On Monday I was a guest on the Going Deep With Matthew And Jeremy podcast. During our conversation we touched on the topic of the runner on second base to start extra innings. We discussed the tactics the various managers have been employing since the rule was first implemented last season. I will admit I am a proponent of the rule. In July 2019, I was at a
A game between the Baltimore Orioles and the Los Angeles Angels where I witnessed a bit of baseball history where outfielder Stevie Wilkerson recorded the first ever save by a position player, locking it down with his high octane 55 MPH fastballs; too bad I had to wait until the 16th inning in order to see it. Leaving the ballpark after 1:30 a.m. is not what I had in mind at first pitch. It really gets to a point where one doesn’t care who wins; everyone just wants the game over with.
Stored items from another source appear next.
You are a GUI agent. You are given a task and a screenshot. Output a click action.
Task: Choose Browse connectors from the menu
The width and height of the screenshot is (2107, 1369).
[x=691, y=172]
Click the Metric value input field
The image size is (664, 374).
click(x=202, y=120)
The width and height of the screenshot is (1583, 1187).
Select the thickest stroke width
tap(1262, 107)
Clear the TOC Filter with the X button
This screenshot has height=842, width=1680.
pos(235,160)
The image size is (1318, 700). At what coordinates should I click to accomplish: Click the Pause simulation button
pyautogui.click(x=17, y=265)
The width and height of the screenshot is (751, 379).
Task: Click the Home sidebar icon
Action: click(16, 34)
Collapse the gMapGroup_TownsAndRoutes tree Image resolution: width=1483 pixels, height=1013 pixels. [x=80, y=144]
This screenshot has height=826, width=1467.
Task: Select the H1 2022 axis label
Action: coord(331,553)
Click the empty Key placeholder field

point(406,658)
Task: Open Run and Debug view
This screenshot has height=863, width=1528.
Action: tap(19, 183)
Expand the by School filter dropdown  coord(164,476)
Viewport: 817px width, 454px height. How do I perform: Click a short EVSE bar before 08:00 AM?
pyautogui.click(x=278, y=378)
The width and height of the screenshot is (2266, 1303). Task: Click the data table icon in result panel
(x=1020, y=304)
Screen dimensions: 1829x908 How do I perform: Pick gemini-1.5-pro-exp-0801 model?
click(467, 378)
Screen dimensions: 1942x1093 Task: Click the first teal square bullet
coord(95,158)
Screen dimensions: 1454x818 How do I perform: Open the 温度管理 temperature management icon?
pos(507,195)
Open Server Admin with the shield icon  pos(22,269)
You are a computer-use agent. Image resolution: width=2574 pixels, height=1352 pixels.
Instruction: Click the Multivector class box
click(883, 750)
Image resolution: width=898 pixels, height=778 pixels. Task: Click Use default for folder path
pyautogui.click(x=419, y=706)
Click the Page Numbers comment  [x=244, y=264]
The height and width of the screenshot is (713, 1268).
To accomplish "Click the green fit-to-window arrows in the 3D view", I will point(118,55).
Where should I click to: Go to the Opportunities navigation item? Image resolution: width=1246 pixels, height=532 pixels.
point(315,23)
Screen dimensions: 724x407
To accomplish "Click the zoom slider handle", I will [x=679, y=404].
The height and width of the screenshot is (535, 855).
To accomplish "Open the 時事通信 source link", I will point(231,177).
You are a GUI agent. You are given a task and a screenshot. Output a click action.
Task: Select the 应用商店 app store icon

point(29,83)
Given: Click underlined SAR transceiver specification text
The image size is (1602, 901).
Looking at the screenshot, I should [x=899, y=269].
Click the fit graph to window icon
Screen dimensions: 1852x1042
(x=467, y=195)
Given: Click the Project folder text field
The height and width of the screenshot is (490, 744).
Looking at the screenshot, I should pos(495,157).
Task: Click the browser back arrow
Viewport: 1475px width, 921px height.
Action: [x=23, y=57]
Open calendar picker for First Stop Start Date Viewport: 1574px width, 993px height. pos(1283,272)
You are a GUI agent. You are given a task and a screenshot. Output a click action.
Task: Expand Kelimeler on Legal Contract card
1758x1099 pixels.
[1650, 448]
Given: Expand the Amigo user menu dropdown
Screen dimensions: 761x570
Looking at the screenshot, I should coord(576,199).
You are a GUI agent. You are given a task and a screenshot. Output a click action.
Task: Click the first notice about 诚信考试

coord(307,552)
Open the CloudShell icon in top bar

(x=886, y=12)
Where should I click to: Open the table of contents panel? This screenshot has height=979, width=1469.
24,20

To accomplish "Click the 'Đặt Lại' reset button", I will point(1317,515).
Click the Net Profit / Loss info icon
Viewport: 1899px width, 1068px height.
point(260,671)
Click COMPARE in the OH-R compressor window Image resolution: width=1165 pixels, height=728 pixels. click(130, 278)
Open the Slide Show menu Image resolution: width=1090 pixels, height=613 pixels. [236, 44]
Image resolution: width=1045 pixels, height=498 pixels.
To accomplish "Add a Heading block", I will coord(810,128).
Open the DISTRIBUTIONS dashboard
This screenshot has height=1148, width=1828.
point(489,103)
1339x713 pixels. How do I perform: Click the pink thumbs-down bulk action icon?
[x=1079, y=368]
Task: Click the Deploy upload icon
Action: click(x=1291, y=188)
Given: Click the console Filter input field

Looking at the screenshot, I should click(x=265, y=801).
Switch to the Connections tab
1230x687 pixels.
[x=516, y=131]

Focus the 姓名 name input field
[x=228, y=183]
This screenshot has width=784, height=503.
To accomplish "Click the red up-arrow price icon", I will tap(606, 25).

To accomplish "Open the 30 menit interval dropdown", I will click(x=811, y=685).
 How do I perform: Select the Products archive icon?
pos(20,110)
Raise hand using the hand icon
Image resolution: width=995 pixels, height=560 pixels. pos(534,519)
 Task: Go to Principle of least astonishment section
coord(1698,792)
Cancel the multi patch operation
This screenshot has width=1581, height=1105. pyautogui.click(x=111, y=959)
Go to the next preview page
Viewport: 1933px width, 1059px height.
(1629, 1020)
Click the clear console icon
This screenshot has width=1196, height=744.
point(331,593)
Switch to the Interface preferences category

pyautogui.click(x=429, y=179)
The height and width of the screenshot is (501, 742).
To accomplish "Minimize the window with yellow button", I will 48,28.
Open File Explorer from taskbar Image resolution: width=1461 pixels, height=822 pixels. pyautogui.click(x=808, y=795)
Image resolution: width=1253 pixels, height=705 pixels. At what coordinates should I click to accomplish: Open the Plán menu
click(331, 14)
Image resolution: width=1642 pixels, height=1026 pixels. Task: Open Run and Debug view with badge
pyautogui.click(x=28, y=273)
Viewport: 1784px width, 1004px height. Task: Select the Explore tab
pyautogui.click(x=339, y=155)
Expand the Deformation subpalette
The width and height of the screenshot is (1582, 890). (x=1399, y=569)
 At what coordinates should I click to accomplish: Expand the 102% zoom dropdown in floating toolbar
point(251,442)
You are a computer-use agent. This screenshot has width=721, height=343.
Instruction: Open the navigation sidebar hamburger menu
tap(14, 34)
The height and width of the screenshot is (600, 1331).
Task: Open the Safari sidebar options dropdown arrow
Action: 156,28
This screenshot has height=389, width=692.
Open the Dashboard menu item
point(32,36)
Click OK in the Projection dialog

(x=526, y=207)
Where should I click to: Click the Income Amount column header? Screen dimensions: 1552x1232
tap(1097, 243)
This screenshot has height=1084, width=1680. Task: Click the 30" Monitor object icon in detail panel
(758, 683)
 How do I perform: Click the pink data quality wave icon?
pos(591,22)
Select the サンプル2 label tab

While I can appreciate the traditionalists who want the games played out to their natural conclusion, I am of the opinion the extra inning rule is beneficial because it does what it is designed to do, which is end the game more quickly. This is better for the players in the sense they are not getting burned out playing well into the night. In addition, it helps limit the roster moves that would also be associated with the games that go into extras. The players affected by the roster moves are almost always guys who are trying to scrape as much service time together as they can. For a fan, an inning which starts with a running in scoring position means there is immediate drama, which in the long run benefits the sport. Soccer has lived with penalty shootouts for years, and the game wasn’t damaged by them.
One thing which is apparent with the extra innings rule is major league managers are still trying to work out the most effective way to handle the situation. Anecdotally, I have noticed the visiting teams playing for multiple runs, whereas the home teams only play for one when the game is tied. I did a little bit of digging for the data which shows what percentage of the time team would score at least one run from the assorted game states. The chart is courtesy of Tom Tango, one of the founding fathers of sabermetrics. Any major league manager should have a decent grasp of the chart. For example, since 2019 the batting team should expect to score a run 61.1% of the time when there is a runner and no outs. Where things get interesting when looking at the data is what drives the decision whether to bunt the runner to third, or go about things in a different way. A runner on third with one out, all the way to having the bases loaded with one out only increases the odds of scoring the run by 8.6% at the most. While the bunting the runner to third may soothe the psyche of the old school baseball fan, it really is not the boon to the offense it appears to be.
The big thing I am seeing from the numbers is the most important batter in extra innings is the leadoff guy. If the runner can advance to third base without him making an out, then the team batting sees their chances increase by a minimum of 21.1%. Having over an 80% chance to score for me is where the magic is. On the converse, having two outs is problematic for scoring opportunities. The runner on second with one out is 41.7% likely to score, but that drops off to 22.6% when there are two away. The drop is more precipitous when the runner is on third base (66.2% down to 26.3%).
One thing looking into the extra inning rule has shown me is there is no right or wrong way to go about managing it. Managers have to know their players and their tendencies. Strikeout prone batters are less than ideal in extra innings, while pitchers who can strikeout guys are a bonus. Both add outs to the ledger, but don’t move the runners along. Given the league is batting a combined .232, with a 24.5% strikeout rate, tough decisions have to be made. The extra inning rule means actual baseball strategy is still being employed after the ninth inning, unlike before, where extra inning affairs tended to devolve into a glorified version of home run derby.